[Stored dataset items]
== Segment start ==

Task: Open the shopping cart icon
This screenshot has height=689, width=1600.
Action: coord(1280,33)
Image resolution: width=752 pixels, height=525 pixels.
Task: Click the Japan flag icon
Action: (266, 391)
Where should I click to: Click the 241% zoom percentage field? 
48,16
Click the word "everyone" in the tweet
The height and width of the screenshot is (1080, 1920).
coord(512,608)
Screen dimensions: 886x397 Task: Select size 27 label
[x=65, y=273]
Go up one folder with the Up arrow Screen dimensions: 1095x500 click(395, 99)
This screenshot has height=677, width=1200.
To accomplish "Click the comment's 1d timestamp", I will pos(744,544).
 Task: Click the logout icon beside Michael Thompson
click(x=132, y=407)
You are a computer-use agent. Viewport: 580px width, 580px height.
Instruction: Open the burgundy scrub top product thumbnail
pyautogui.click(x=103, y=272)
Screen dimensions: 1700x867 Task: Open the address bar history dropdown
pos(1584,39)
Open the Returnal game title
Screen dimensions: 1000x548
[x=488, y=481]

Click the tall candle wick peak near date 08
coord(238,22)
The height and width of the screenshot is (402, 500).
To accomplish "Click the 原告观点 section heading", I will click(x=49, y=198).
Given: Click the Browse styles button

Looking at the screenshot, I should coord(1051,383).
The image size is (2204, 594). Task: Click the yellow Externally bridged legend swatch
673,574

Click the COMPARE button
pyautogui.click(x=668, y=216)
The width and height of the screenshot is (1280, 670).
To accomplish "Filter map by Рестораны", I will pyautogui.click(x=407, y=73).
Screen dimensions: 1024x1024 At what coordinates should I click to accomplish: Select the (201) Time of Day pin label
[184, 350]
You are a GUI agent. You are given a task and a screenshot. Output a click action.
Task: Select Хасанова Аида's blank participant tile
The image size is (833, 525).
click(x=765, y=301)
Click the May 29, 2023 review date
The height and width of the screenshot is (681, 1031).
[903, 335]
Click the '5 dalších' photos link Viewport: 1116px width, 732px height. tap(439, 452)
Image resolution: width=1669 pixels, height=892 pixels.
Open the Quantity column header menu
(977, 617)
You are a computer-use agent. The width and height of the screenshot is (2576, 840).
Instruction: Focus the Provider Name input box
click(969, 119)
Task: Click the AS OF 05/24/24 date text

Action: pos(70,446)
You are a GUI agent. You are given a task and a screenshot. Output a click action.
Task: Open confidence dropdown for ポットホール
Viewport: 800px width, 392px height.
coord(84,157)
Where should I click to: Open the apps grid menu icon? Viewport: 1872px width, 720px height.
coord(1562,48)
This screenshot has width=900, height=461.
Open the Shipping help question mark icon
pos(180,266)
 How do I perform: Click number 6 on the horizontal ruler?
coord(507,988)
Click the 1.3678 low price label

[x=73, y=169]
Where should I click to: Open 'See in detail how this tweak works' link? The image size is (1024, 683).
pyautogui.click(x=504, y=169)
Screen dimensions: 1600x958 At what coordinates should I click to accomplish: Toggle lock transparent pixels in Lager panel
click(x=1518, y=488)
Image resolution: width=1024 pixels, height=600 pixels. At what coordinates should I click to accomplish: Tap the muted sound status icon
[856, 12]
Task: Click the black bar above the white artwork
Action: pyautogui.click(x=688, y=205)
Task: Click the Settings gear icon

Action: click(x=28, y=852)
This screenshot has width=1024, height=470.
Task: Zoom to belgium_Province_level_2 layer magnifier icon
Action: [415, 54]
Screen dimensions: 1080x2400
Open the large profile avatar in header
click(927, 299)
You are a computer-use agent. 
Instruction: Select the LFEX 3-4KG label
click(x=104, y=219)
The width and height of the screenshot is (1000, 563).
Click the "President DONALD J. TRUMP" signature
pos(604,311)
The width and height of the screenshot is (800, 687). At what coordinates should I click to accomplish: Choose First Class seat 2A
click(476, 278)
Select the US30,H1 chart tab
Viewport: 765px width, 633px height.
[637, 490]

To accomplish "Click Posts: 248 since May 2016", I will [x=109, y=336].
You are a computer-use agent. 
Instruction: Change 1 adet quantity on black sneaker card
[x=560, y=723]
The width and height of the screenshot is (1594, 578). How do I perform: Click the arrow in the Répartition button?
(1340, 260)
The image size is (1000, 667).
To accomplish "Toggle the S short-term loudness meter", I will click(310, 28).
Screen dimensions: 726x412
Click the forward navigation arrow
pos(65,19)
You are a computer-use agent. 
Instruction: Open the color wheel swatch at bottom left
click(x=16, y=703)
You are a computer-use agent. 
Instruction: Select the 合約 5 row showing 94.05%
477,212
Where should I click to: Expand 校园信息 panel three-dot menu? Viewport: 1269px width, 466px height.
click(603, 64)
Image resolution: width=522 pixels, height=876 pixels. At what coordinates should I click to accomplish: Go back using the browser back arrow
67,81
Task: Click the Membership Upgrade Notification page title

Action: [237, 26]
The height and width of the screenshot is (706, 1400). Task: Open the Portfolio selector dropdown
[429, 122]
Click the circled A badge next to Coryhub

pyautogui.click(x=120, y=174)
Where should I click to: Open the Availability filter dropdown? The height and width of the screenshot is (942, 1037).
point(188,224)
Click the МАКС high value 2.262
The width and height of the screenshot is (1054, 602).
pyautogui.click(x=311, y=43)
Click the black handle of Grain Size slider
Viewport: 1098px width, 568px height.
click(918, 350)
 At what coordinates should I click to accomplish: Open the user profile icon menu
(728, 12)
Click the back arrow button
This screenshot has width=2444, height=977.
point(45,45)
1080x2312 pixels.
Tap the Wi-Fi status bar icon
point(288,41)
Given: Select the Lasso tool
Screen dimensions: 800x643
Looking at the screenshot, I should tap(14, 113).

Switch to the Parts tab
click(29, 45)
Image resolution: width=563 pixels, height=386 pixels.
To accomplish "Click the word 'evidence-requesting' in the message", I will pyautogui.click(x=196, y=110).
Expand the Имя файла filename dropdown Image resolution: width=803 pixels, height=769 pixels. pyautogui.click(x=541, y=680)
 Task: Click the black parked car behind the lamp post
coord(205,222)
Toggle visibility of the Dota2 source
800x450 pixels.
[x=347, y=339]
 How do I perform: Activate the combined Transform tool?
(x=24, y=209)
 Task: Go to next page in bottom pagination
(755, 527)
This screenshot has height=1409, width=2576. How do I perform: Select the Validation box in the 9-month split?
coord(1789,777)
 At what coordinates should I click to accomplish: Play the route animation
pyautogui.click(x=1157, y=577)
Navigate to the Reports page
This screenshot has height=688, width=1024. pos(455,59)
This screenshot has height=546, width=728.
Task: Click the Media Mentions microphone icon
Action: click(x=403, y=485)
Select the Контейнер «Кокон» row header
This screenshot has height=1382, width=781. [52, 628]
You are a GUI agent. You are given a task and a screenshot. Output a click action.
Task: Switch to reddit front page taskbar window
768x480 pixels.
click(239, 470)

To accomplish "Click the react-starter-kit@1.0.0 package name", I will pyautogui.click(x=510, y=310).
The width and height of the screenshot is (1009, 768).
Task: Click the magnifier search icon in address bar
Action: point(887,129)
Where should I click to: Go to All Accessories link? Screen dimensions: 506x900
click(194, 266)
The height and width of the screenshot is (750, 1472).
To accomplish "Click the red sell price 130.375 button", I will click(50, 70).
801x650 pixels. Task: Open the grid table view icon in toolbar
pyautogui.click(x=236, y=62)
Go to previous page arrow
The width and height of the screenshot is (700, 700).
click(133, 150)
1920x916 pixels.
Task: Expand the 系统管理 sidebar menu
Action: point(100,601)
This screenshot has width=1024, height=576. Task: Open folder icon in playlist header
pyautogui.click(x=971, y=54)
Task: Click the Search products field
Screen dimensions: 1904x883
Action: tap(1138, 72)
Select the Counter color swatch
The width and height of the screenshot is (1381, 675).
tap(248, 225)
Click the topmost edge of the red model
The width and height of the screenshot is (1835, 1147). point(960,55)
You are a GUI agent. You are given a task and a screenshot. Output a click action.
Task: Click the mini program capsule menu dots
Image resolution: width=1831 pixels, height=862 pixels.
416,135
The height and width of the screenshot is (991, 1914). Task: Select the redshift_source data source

== Segment end ==

▸ What is being asked: From the data above, output exactly the lines between the one containing "Task: Click the Search products field" and the one containing "Task: Click the mini", counting both of them.

▸ Written solution:
Task: Click the Search products field
Screen dimensions: 1904x883
Action: tap(1138, 72)
Select the Counter color swatch
The width and height of the screenshot is (1381, 675).
tap(248, 225)
Click the topmost edge of the red model
The width and height of the screenshot is (1835, 1147). point(960,55)
You are a GUI agent. You are given a task and a screenshot. Output a click action.
Task: Click the mini program capsule menu dots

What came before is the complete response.